Metal borides have mostly been studied as bulk materials. The nanoscale provides new opportunities to investigate the properties of these materials, e.g., nanoscale hardening and surface reactivity. Metal borides are often considered stable solids because of their covalent character, but little is known on their behavior under a reactive atmosphere, especially reductive gases. We use molten salt synthesis at 750 °C to provide cobalt monoboride (CoB) nanocrystals embedded in an amorphous layer of cobalt­(II) and partially oxidized boron as a model platform to study morphological, chemical, and structural evolutions of the boride and the superficial layer exposed to argon, dihydrogen (H₂), and a mixture of H₂ and carbon dioxide (CO₂) through a multiscale in situ approach: environmental transmission electron microscopy, synchrotron-based near-ambient-pressure X-ray photoelectron spectroscopy, and near-edge X-ray absorption spectroscopy. Although the material is stable under argon, H₂ triggers at 400 °C decomposition of CoB, leading to cobalt(0) nanoparticles. We then show that H₂ activates CoB for the catalysis of CO₂ methanation.
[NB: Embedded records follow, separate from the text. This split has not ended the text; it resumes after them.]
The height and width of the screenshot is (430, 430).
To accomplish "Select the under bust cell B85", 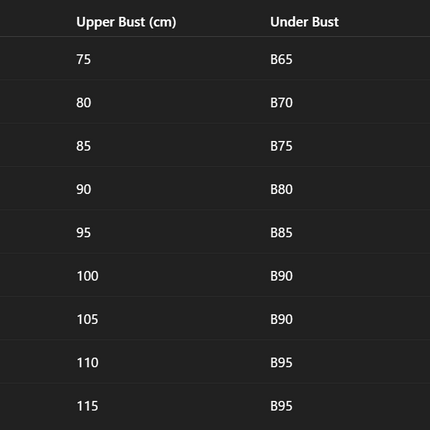I will point(281,233).
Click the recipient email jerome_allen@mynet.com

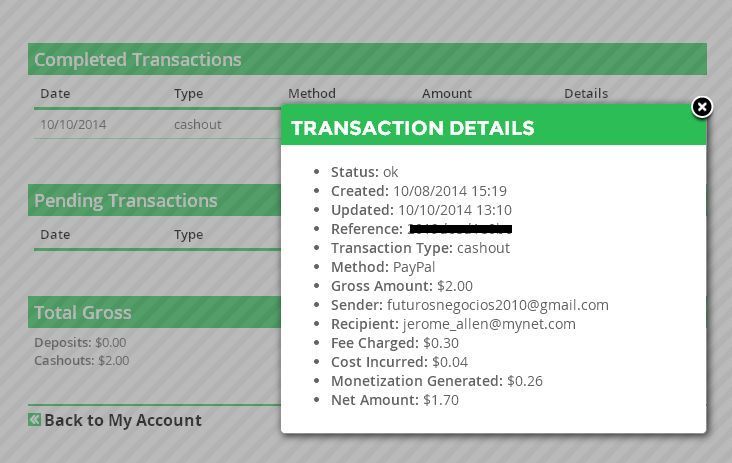489,324
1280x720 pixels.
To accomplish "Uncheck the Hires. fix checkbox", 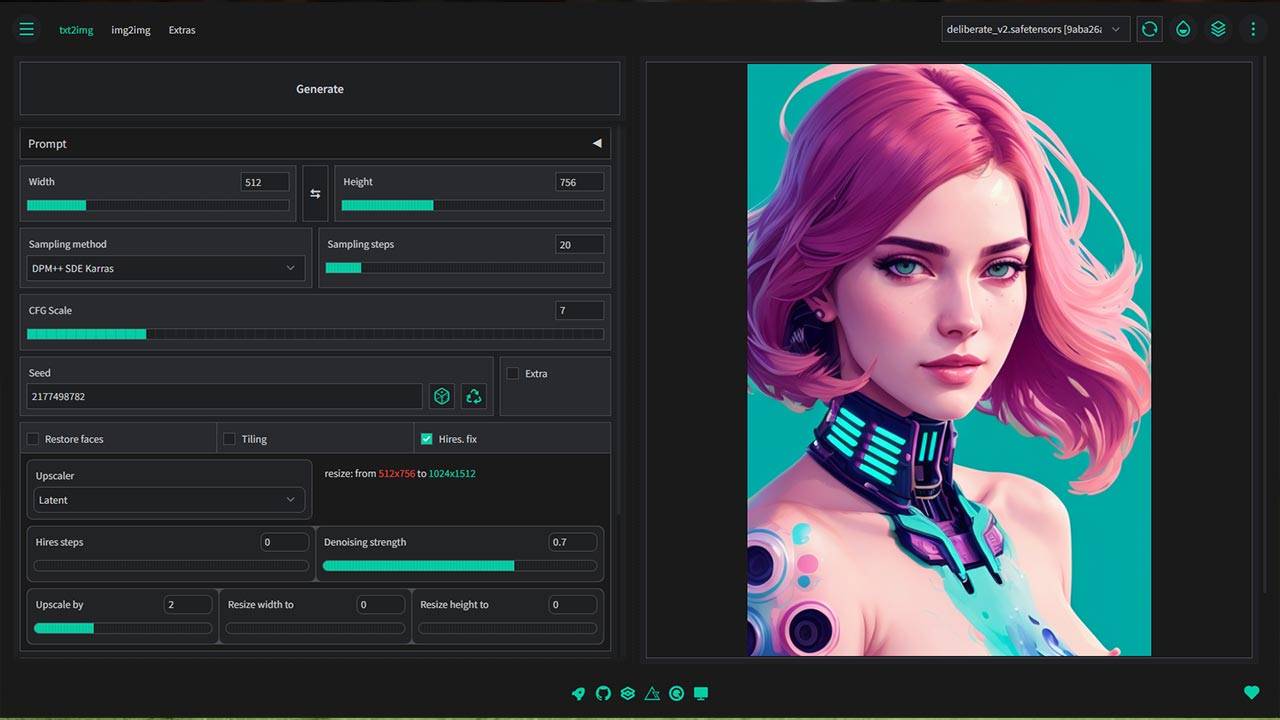I will point(427,439).
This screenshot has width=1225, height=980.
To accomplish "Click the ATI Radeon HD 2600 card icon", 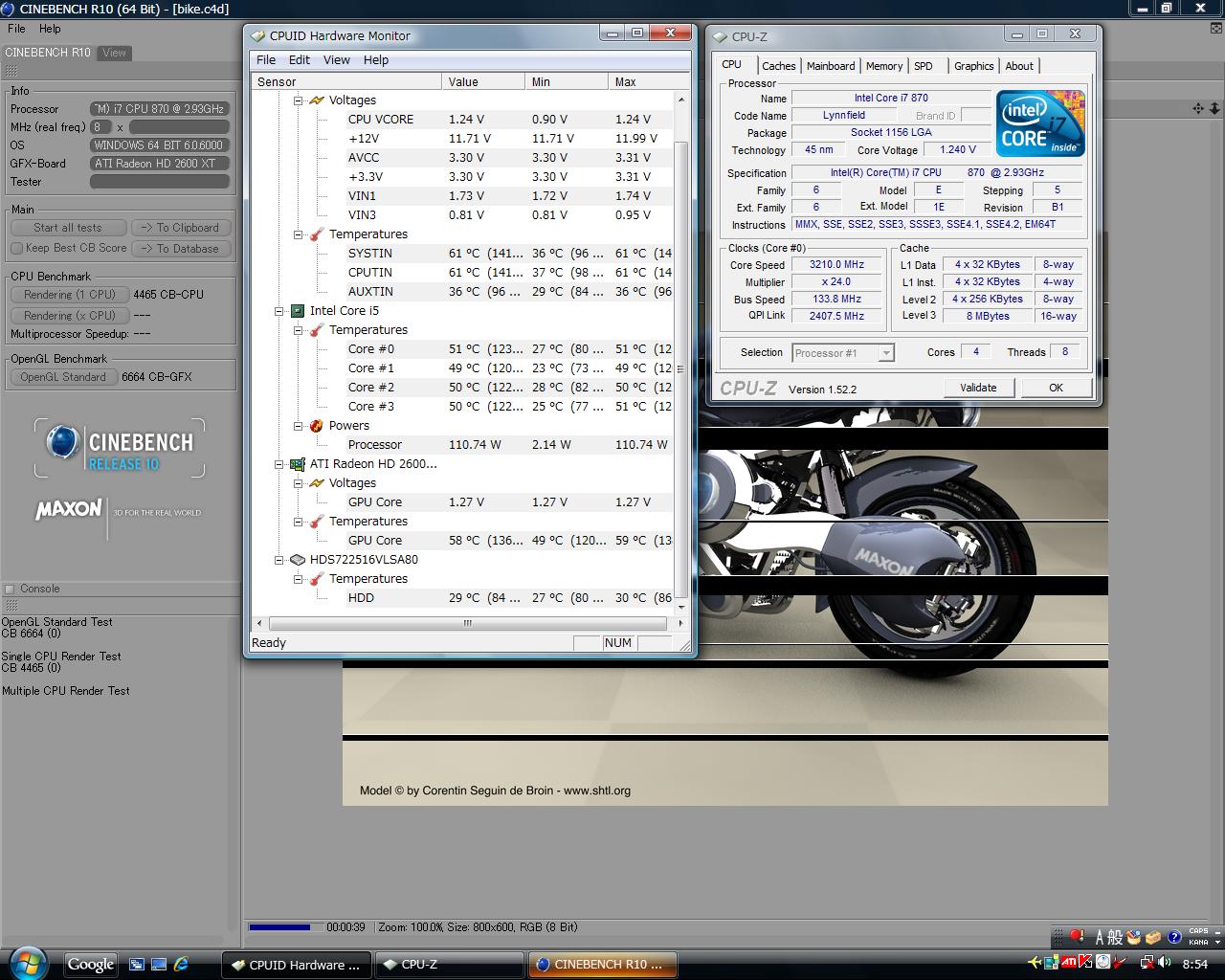I will pos(298,464).
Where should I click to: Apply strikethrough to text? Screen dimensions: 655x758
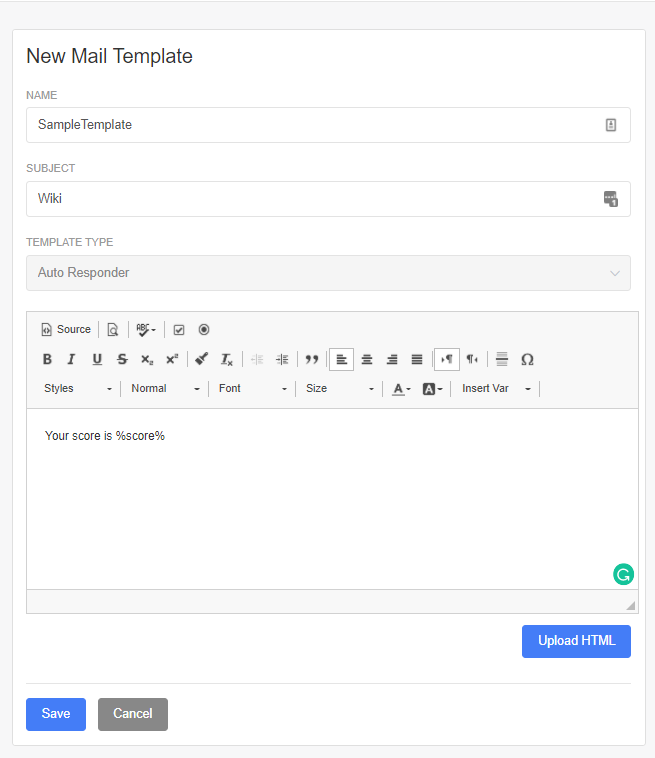coord(122,359)
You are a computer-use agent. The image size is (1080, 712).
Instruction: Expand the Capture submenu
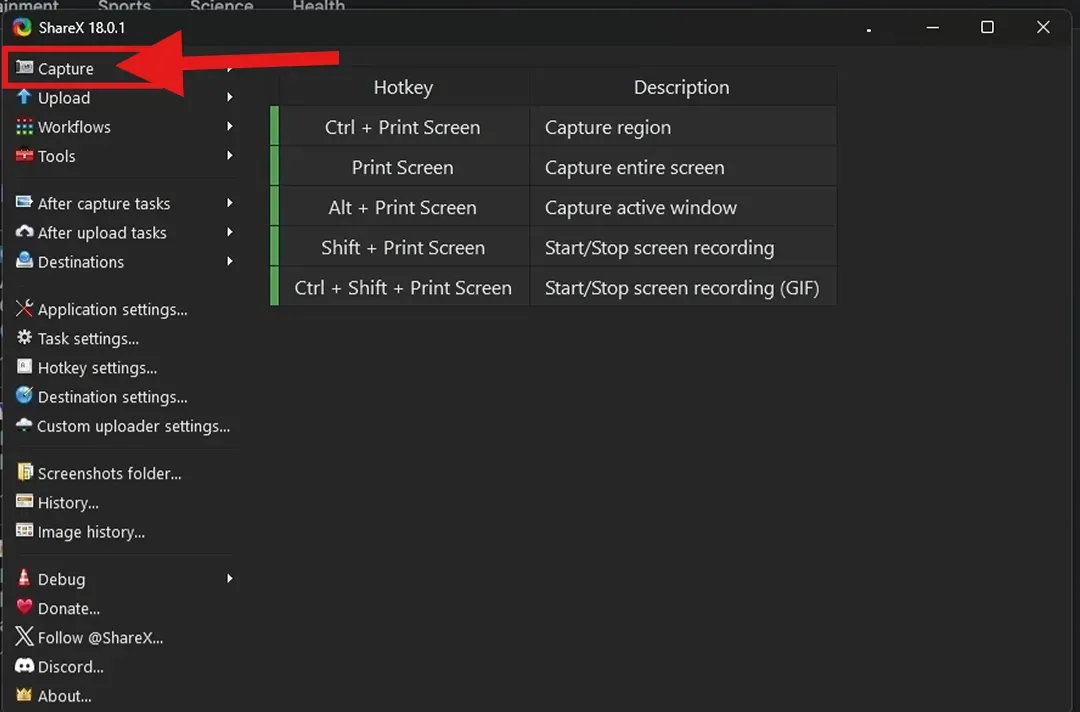point(68,68)
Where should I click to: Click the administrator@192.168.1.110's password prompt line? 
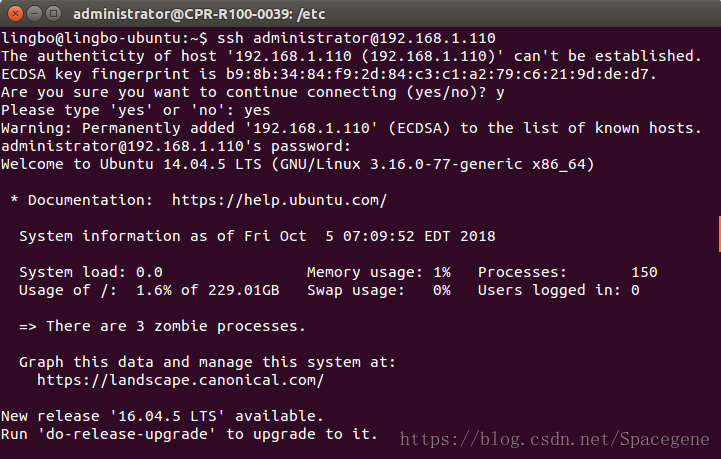(x=176, y=146)
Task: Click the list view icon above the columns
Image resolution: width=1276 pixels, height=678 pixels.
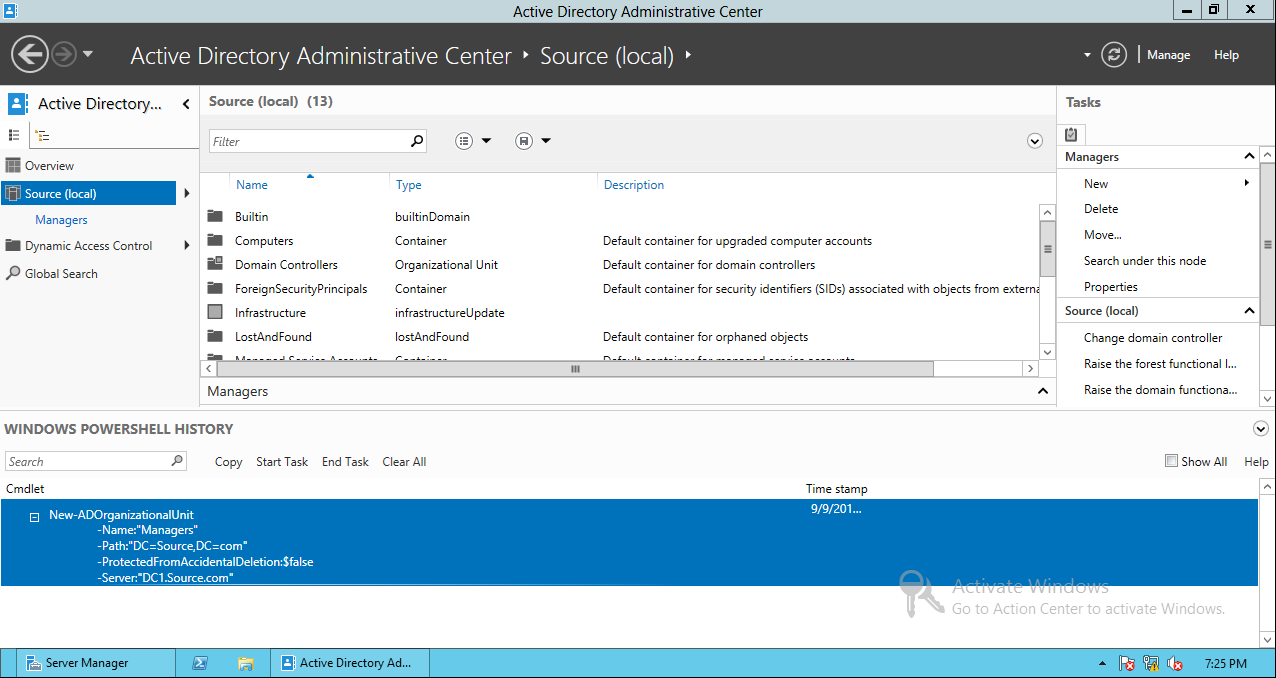Action: (461, 140)
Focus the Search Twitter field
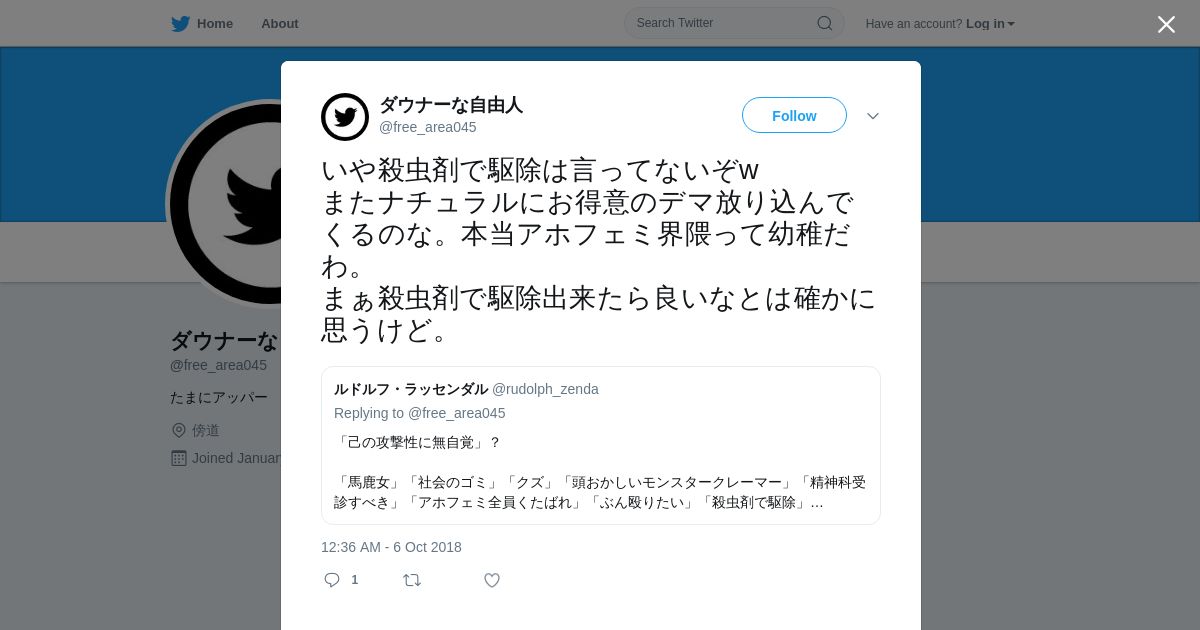The height and width of the screenshot is (630, 1200). pyautogui.click(x=734, y=23)
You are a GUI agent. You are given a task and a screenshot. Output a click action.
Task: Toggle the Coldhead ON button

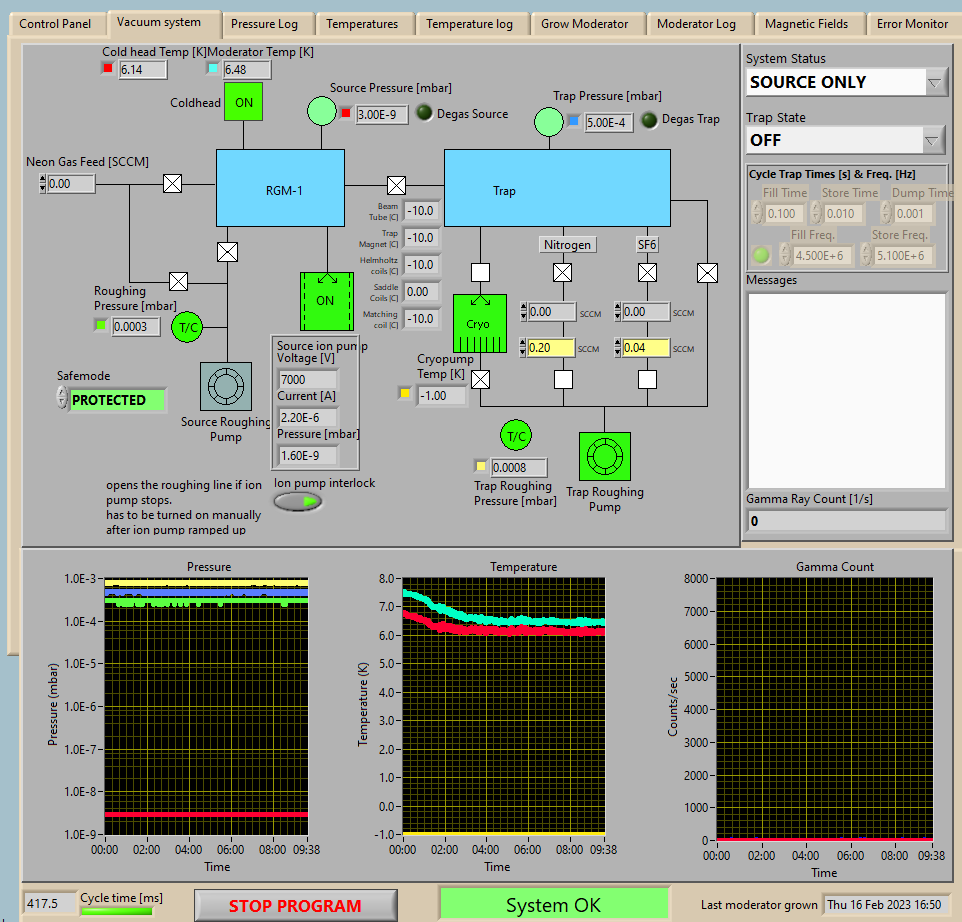point(244,103)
A similar decomposition process is also observed on NiB nanocrystals under oxidizing conditions at 300 °C. Our work highlights the instability under reactive atmospheres of nanocrystalline cobalt and nickel borides obtained from molten salt synthesis. Therefore, we question the general stability of metal borides with distinct compositions under such conditions. These results shed light on the actual species in metal boride catalysis and provide the framework for future applications of metal borides in their stability domains.